Citando una “fonte del governo”, l’emittente in un tweet sostiene però che Lévy “ha presentato una richiesta ufficiale di poter visitare la Libia” e “coprire le fosse comuni” di Haftar “a vantaggio di media stranieri come il Wall Street Journal“. Il presidente dell’Alto consiglio di Stato, Khalid Al-Mishri, si è però detto “sorpreso che al filosofo sia stato consentito di entrare nella città, visto il sostegno della Francia al signore della guerra” Haftar.
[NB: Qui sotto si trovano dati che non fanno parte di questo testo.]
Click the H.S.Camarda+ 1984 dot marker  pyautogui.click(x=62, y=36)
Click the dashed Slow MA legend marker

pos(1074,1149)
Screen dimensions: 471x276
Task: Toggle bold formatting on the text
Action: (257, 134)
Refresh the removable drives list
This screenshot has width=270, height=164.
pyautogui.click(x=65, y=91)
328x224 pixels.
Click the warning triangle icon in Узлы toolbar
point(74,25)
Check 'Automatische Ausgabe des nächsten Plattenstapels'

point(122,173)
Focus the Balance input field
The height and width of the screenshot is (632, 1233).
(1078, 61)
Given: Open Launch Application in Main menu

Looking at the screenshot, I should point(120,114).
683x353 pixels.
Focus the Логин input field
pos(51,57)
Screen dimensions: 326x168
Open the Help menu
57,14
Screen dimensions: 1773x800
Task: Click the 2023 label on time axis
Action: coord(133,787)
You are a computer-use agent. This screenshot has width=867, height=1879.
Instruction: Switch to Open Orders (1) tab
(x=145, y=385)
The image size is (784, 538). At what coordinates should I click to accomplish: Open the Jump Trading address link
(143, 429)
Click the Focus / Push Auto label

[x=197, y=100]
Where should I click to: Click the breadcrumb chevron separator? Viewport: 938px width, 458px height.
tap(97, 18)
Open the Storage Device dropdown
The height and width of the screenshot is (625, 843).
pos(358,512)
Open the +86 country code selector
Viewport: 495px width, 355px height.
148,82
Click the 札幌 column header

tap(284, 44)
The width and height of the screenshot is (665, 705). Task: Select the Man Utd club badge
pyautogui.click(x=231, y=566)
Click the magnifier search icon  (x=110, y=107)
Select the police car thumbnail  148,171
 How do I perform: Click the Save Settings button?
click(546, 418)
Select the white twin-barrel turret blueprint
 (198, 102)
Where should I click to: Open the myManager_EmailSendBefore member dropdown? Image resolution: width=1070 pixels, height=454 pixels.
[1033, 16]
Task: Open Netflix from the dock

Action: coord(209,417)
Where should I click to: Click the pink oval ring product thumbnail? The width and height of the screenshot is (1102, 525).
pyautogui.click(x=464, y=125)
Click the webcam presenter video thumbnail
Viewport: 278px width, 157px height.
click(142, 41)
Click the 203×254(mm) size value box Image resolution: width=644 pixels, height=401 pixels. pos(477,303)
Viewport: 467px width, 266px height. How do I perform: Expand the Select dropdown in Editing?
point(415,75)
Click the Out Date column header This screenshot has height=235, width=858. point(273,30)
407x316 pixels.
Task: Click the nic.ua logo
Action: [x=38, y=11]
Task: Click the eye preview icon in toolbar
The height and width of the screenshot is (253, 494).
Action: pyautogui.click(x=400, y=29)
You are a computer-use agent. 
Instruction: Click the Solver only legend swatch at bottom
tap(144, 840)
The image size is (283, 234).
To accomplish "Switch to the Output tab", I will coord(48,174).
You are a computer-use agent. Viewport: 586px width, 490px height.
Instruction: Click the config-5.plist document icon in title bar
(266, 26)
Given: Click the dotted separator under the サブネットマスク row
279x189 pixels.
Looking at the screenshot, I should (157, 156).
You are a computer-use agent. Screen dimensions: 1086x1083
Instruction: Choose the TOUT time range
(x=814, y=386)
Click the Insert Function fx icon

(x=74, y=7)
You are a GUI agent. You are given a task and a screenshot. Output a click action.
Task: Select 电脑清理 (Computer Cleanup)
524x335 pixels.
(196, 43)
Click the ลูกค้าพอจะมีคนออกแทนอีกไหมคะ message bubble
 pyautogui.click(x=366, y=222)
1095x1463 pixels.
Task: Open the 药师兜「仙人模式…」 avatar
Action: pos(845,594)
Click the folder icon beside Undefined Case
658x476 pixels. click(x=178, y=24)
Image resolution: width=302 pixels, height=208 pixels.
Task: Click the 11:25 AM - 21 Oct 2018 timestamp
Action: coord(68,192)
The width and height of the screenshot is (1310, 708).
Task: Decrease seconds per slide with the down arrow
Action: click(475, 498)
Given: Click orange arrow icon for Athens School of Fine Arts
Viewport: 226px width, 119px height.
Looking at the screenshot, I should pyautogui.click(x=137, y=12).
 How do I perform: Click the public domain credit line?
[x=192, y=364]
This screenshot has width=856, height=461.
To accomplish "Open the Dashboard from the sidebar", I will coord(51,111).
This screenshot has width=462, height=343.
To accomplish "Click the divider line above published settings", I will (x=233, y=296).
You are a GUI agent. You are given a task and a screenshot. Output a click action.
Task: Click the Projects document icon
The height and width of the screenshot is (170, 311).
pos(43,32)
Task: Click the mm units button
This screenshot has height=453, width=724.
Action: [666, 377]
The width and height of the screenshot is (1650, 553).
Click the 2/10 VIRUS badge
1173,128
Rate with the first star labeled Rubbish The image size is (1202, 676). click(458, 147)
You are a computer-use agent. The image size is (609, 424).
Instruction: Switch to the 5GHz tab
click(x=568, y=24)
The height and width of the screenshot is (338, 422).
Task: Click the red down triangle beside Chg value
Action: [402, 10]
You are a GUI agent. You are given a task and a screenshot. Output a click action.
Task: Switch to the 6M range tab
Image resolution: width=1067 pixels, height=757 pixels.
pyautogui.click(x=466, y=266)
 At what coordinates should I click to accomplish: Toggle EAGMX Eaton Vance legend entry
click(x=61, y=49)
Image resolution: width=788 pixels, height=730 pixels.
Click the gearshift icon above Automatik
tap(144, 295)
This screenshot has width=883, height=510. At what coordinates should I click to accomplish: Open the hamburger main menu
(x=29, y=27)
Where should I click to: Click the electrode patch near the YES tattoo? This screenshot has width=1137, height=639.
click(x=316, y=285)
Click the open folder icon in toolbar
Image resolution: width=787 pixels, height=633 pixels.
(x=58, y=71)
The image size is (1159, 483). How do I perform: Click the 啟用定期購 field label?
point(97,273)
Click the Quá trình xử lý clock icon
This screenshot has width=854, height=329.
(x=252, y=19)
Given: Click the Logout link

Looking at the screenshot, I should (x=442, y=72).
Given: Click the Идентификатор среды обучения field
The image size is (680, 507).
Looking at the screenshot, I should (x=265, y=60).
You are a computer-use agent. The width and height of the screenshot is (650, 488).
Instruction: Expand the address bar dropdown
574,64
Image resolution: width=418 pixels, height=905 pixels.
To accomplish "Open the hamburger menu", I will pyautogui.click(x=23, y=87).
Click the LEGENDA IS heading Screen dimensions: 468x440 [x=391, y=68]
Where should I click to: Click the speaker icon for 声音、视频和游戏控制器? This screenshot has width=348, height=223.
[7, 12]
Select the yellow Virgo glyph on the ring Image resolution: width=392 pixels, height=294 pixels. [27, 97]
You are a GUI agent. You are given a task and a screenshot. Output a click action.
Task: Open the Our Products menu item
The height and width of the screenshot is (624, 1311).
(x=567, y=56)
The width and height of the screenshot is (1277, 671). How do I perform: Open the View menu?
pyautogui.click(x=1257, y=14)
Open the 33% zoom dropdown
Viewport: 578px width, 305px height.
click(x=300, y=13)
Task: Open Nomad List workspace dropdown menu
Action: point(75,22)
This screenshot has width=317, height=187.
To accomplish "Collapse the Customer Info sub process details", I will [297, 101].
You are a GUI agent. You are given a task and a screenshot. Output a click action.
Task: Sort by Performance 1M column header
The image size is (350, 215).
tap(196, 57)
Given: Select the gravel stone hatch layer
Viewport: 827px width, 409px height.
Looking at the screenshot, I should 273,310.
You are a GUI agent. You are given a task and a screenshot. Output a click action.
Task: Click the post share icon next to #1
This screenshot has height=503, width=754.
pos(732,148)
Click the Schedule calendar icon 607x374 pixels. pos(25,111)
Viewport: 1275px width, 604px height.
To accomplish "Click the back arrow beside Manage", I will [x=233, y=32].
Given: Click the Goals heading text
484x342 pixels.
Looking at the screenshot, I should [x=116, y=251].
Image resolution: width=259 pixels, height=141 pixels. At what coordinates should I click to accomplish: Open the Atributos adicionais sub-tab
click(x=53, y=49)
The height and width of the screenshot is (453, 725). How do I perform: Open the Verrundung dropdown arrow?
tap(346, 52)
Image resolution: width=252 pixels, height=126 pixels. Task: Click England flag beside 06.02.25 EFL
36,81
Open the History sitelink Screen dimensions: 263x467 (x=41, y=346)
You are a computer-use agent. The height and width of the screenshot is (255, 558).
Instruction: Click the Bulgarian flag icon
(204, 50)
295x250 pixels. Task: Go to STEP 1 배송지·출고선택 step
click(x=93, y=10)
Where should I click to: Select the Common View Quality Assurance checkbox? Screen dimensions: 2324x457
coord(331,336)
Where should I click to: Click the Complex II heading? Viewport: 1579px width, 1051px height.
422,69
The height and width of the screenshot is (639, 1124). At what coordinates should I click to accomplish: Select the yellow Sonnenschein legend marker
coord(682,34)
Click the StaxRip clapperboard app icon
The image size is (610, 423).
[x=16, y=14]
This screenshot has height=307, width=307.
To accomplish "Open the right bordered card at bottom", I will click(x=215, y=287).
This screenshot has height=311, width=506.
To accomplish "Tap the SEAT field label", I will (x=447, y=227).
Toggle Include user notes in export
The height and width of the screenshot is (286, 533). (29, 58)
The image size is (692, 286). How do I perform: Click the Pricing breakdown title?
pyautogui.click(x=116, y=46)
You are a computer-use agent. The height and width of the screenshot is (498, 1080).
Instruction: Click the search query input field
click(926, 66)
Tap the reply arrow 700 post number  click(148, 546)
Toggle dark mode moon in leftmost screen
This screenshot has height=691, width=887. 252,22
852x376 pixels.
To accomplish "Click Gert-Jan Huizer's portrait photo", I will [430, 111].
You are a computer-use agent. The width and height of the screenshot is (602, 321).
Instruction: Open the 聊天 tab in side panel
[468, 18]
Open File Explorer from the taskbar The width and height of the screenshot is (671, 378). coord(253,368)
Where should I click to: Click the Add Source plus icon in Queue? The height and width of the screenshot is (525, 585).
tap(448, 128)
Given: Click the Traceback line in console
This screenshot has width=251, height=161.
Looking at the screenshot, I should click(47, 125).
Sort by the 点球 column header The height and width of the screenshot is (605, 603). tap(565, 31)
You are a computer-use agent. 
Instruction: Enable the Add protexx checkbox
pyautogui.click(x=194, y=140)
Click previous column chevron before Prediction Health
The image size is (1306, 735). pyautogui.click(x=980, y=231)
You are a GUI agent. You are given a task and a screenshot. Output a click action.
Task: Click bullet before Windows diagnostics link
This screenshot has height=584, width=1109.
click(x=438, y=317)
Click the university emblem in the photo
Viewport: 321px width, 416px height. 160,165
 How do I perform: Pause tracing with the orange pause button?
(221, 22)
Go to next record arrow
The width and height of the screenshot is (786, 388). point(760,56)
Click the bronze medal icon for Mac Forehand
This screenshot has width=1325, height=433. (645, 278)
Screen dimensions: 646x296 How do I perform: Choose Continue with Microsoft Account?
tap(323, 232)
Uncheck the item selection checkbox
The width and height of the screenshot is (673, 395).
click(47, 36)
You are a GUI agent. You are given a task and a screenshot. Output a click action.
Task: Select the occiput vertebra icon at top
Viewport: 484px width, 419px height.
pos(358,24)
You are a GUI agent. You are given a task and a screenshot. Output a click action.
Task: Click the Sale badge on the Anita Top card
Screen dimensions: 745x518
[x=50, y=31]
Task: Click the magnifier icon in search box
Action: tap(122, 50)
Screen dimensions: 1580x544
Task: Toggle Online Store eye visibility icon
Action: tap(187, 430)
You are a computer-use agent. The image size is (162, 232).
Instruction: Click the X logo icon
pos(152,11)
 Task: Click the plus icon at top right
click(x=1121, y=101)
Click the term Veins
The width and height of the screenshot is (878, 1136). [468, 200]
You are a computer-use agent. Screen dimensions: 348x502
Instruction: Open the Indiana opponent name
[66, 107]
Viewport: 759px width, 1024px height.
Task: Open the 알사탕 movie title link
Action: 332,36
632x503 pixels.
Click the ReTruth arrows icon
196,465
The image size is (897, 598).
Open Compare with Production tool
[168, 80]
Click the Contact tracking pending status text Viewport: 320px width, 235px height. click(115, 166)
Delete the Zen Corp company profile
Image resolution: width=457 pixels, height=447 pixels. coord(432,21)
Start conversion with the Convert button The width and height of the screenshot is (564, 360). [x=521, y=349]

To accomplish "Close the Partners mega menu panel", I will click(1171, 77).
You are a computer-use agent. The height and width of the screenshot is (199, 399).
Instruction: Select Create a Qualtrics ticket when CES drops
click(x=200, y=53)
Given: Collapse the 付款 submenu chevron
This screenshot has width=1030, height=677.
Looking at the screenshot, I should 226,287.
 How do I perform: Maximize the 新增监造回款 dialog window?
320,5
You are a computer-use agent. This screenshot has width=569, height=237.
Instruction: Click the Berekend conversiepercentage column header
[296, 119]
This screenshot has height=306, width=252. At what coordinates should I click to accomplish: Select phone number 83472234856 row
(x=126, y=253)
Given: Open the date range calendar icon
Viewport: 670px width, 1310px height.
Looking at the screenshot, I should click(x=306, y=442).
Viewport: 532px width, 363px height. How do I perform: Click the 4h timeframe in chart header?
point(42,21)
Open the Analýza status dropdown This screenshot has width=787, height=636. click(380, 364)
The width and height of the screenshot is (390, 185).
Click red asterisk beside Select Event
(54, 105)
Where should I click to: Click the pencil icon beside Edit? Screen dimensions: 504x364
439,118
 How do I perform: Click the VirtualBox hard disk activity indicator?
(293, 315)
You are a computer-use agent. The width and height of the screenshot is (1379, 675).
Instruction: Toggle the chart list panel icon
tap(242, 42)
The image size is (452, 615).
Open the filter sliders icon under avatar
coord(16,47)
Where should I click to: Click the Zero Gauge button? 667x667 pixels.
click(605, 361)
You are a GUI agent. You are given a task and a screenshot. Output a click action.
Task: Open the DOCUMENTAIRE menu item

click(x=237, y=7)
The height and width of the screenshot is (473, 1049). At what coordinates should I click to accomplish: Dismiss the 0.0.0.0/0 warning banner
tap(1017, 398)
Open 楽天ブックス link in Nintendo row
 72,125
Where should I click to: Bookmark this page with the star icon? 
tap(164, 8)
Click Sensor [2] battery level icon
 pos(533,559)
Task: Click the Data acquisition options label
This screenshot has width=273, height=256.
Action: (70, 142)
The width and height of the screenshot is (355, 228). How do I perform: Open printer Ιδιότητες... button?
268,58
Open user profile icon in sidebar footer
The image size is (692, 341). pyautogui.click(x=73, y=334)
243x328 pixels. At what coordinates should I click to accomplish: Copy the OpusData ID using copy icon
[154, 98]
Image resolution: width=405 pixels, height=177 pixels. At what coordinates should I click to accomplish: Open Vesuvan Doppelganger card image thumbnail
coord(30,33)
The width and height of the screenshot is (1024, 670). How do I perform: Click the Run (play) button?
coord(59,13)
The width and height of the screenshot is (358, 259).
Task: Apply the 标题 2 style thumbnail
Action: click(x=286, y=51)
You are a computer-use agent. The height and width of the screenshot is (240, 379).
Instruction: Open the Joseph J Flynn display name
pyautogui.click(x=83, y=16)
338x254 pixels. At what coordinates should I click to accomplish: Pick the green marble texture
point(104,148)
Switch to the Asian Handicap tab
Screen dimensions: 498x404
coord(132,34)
Ma domenica anche il ministro dell’Interno Bashagha ha smentito l’indiscrezione di un suo invito rivolto al filosofo francese: “Il Governo di Accordo Nazionale non ha invitato ufficialmente alcun giornalista a visitare la Libia. Alcune parti hanno l’abitudine di pescare in acque torbide per servire fini politici conosciuti“, ha scritto su Twitter. Il Consiglio della stampa del governo di Tripoli ha emesso un comunicato precisando che “il Consiglio presidenziale non ha alcuna relazione né ha avuto alcuna conoscenza di detta visita che non è stata coordinata dunque con il Consiglio che – hanno aggiunto – ha adottato misure per far luce sulla visita di Lévy e conoscere verità e dettagli della stessa e saranno prese misure legali dissuasive nei confronti di tutte le persone implicate in questi atti, considerati come un’infrazione alla legittimità e alle leggi dello Stato“.
Nelle immagini circolate su Twitter, anche sul profilo di Lévy, è ripreso il momento del presunto assalto. Oded Berkowitz, analista di intelligence, ha scritto che il filosofo “è stato bloccato da milizie locali nel tentativo di visitare Tarhuna”, mentre un miliziano, riferisce invece l’analista Wolfram Lacher del think-tank Swp di Berlino, si è riferito a lui definendolo un “cane ebreo”.
#Libya– video of Bernard-Henri Levy’s (referred to here as “Jewish dog”) convoy blocked from entering Tarhunah pic.twitter.com/GH7iHh4qJV
— Oded Berkowitz (@Oded121351) July 25, 2020
Ma su Twitter Lévy ha pubblicato una foto in cui, circondato da uomini in divisa, afferma di essere riuscito a raggiungere la località a 65 chilometri a sud est di Tripoli. “Tarhuna, dopo il mio reportage sui campi della morte – ha scritto – Questi sono veri poliziotti libici che proteggono la libertà di stampa. Così differenti dai banditi che hanno cercato di bloccare il mio convoglio tornando a Misurata. Il reportage completo sarà pubblicato presto”.
#Tarhuna. Just after my reportage on the killing fields. These are the true Libyan police who protect free press. So different from the thugs who tried to block my convoy on my way back to #Misrata. The full reportage will be published soon. pic.twitter.com/JYW1Aa5Y2V
— Bernard-Henri Lévy (@BHL) July 25, 2020
Il ruolo svolto da Lévy nella crisi libica iniziata con l’offensiva Nato del 2011 che porterà alla caduta dell’ex Raìs Muʿammar Gheddafi è stato oggetto di dure critiche. Il filosofo, allora, si propose come mediatore tra le potenze dell’Alleanza Atlantica, Francia e Stati Uniti in testa, e i capi ribelli anti-Gheddafi del National Transitional Council. Un’operazione ‘diplomatica’ che da alcuni viene considerata la miccia che ha portato al caos libico che dura ormai da quasi dieci anni.